Selain pneumonia, kasus suspek demam tifoid juga mengalami peningkatan. Diskes mencatat 191 kasus suspek demam tifoid atau naik sekitar 12,4 persen dibandingkan periode empat minggu sebelumnya.

Sementara itu, kasus ISPA tercatat sebanyak 2.335 kasus dan relatif stabil dalam empat pekan terakhir. Kasus diare akut tercatat 319 kasus dengan tren yang juga relatif stabil.
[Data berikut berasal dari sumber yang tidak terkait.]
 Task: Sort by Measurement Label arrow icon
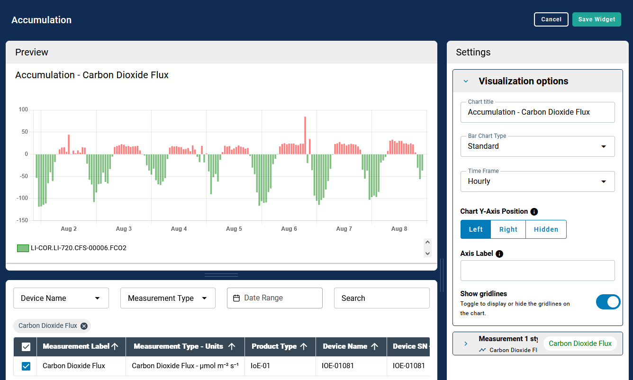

Adapun penyakit serupa influenza atau influenza-like illness (ILI) tercatat sebanyak empat kasus tanpa perubahan signifikan.

Muhtadi menjelaskan, data tersebut merupakan hasil pencatatan agregat SKDR yang dihimpun dari seluruh puskesmas sebagai fasilitas kesehatan tingkat pertama (FKTP) serta rumah sakit yang menjadi jejaring pelapor di wilayah Kota Bandar Lampung.

Ia berharap masyarakat tetap menerapkan pola hidup bersih dan sehat serta segera memeriksakan diri ke fasilitas kesehatan apabila mengalami gejala seperti demam tinggi, sesak napas, diare berkepanjangan, atau tanda-tanda dehidrasi.